No final do século 20 sociólogos questionavam Marx, atualizando o marxismo, sobre a análise do mesmo de que, com a evolução histórica do capitalismo, o proletariado ia se tornar uma classe universal e o capitalismo ia perder força no globo. Atualizando o marxismo, com a última fase do capitalismo, é o contrário que vem ocorrendo. O proletariado é cada vez mais fragmentado e o capitalismo cada vez mais universal.

A terceirização é o último dos estágios de fragmentação da classe trabalhadora. Com a regulamentação e possibilidade de terceirizar qualquer tipo de serviço, o trabalhador perde a identidade coletiva. Fragmentado o trabalhador, é mais fácil ter domínio sobre o seu trabalho através das condições de produção. Perdendo a identidade coletiva, advoga-se uma individualidade que demarca a competição ao invés da solidariedade e cooperação. Sem identidade coletiva, o trabalhador não consegue se organizar em entidades classistas e a tão demarcada autorrepresentação não passa de uma utopia pós-moderna.

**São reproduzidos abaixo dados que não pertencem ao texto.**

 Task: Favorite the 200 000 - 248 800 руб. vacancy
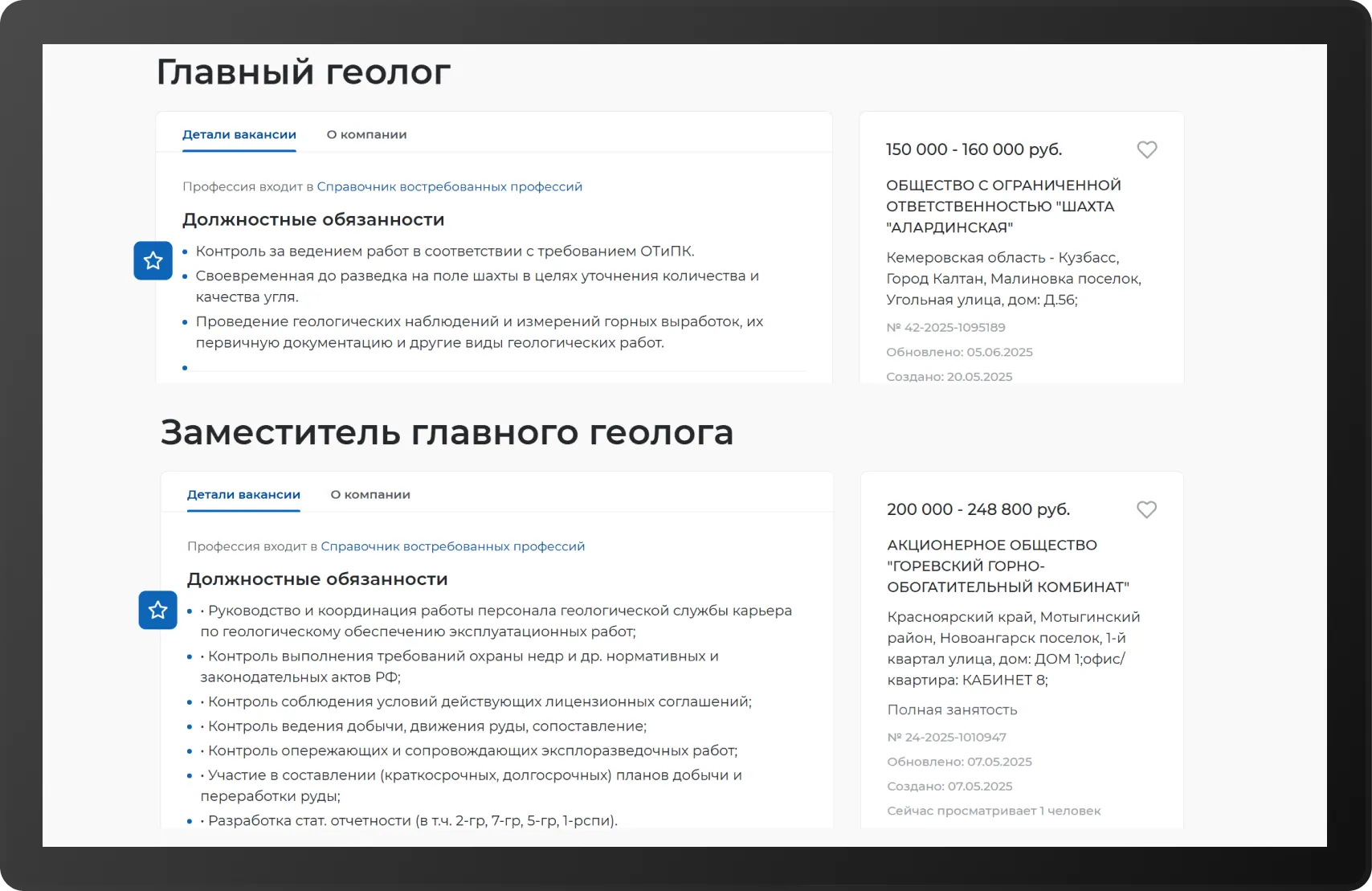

A regulamentação da terceirização é o enterro sistemático da CLT e de seus mais de 60 anos. O Brasil levou séculos para expandir a classe trabalhadora, como foi nos últimos dez anos, para as forças motoras do capital desregulamentarem as condições de trabalho durante uma noite difícil em nossa história. É isso que representa a regulamentação da terceirização: o arcabouço que leva à desregulamentação das condições de trabalho. Terceirizado o trabalhador, suas condições são precárias, seus salários são menores, a eles são garantidos menos direitos, com mais possibilidades de alienação de sua força de trabalho, sem relação direta entre empregador e trabalhador, representando mais lucro para o empregador. Por outro lado, o Estado, já desmontado, sofre consequências: há dificuldade de intervenção para garantia de direitos do trabalhador, já fragmentado, dificultando a política de garantia do salário social indireto.

Por último, a regulamentação da terceirização representa o aguçamento dos pilares de uma sociedade autoritária. Fragmentada a classe trabalhadora, localizada em lugares comuns da produção, sem direitos e à deriva, sem representação e direito a ser representada, as ações práticas são mediadas por situações autoritárias da relação patrão X empregado, sem mediação estatal ou da sociedade civil. Ou seja, o princípio de mercado se desenvolve em detrimento do Estado e da comunidade. Na esfera privada espera-se autoritarismo, política do favor e toda ordem que faz o poder ser vertical, masculino, branco, heterossexual e burguês.

O Brasil tem hoje um achacador geral da república e cerca de 300 a 400 achacadores lhe acompanhando. Ontem os achacados foram os trabalhadores brasileiros que, sempre vigilantes, continuarão resistindo à alienação da força de trabalho.